* TASK PROMPT: Print exactly the lines from the one that contains "Click red error" through the final line of the entries below, both included, and nothing else; omit the pictures.

::: EXERCISE INPUT :::

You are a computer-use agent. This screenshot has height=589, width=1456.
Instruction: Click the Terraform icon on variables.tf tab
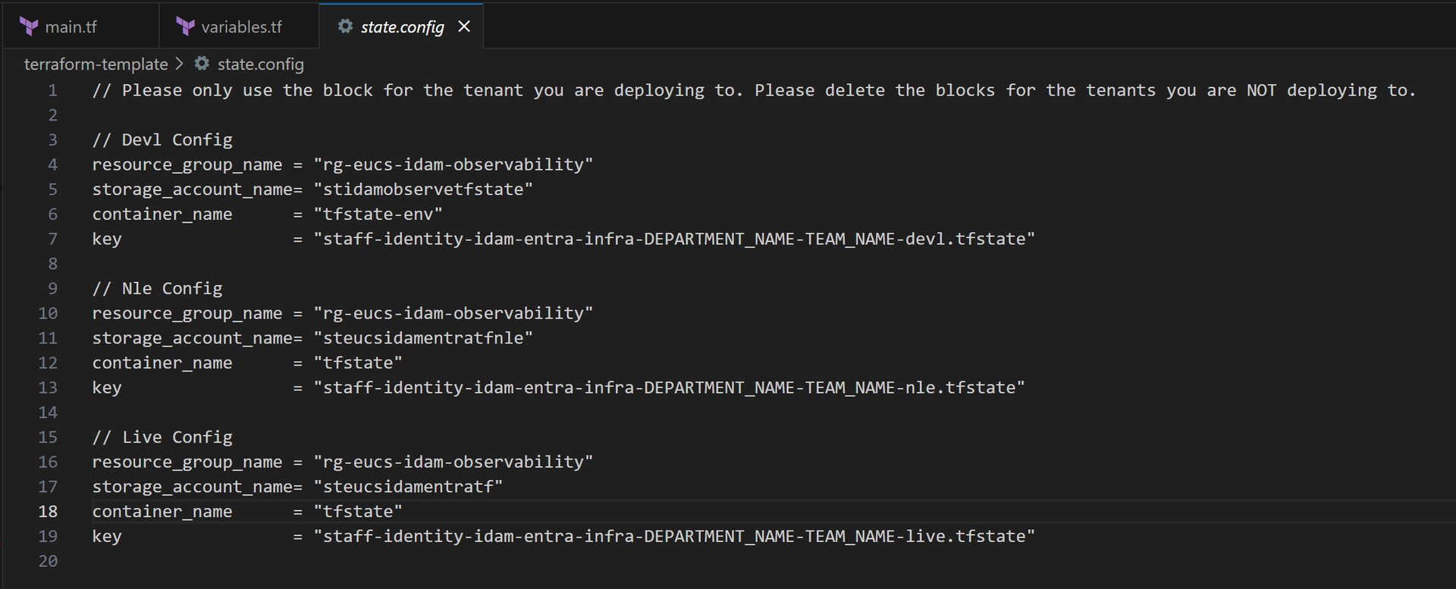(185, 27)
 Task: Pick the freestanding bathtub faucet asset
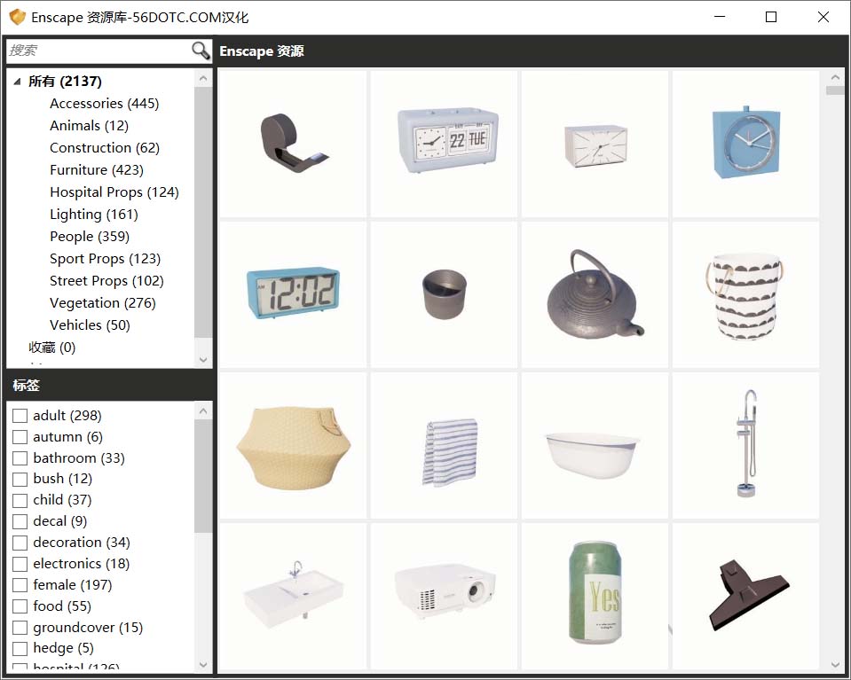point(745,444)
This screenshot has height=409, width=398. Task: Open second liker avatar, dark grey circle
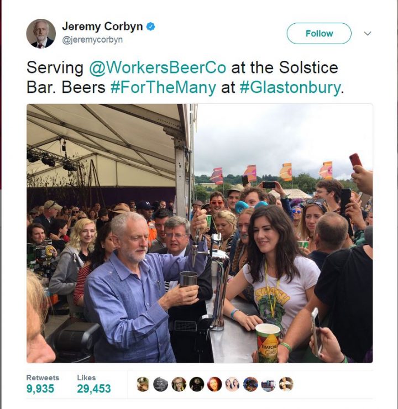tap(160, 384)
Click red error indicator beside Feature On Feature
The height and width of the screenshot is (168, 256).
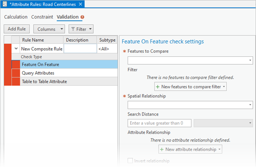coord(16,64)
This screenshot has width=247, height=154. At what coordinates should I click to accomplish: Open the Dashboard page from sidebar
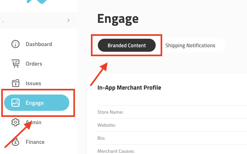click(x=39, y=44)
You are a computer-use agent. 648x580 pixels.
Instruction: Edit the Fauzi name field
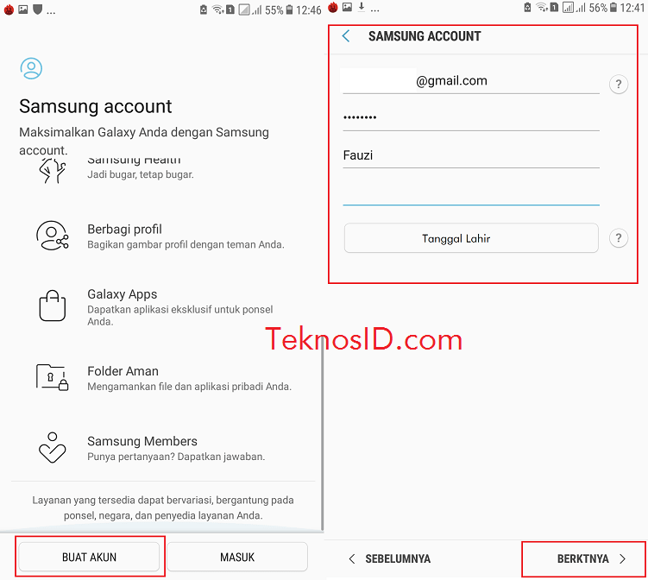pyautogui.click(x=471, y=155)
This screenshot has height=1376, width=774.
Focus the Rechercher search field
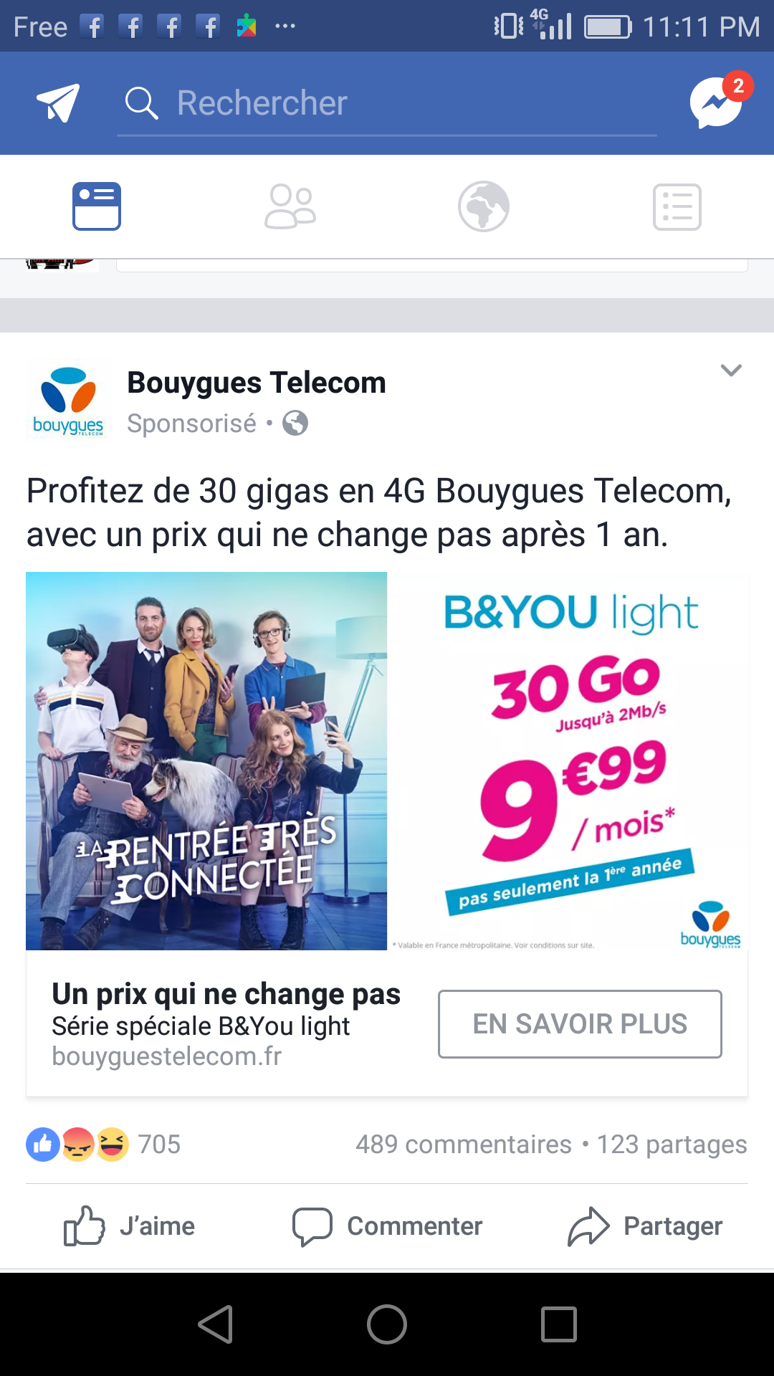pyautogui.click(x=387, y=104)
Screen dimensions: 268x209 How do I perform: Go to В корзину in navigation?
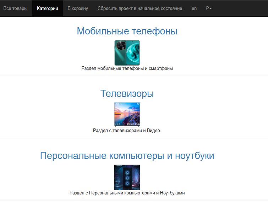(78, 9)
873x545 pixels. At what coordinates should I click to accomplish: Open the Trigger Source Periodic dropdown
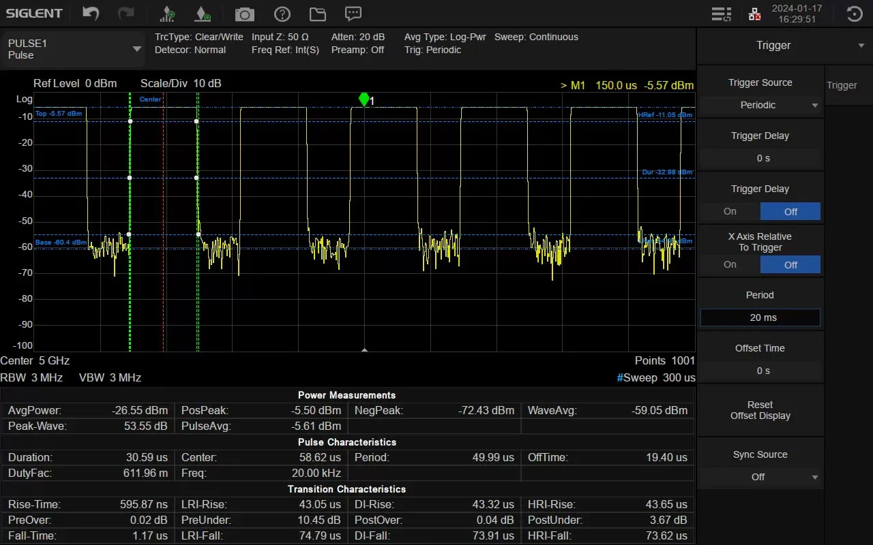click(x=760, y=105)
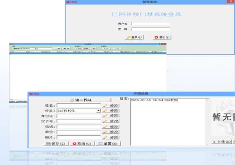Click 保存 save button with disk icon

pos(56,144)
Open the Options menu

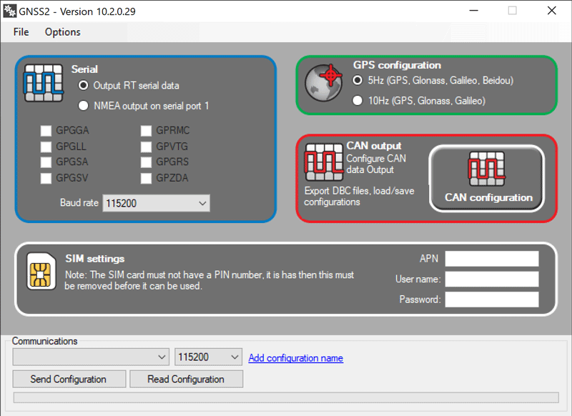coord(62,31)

:::

* WRITTEN RESPONSE:
Click red error indicator beside Feature On Feature
The height and width of the screenshot is (168, 256).
coord(16,64)
This screenshot has width=247, height=154. At what coordinates should I click to accomplish: Open the Dashboard page from sidebar
click(x=39, y=44)
You are a computer-use agent. 648x580 pixels.
Instruction: Edit the Fauzi name field
pyautogui.click(x=471, y=155)
This screenshot has height=1376, width=774.
Focus the Rechercher search field
pyautogui.click(x=387, y=104)
Screen dimensions: 268x209 How do I perform: Go to В корзину in navigation?
(78, 9)
873x545 pixels. At what coordinates should I click to accomplish: Open the Trigger Source Periodic dropdown
click(x=760, y=105)
Click 保存 save button with disk icon

pos(56,144)
Open the Options menu

coord(62,31)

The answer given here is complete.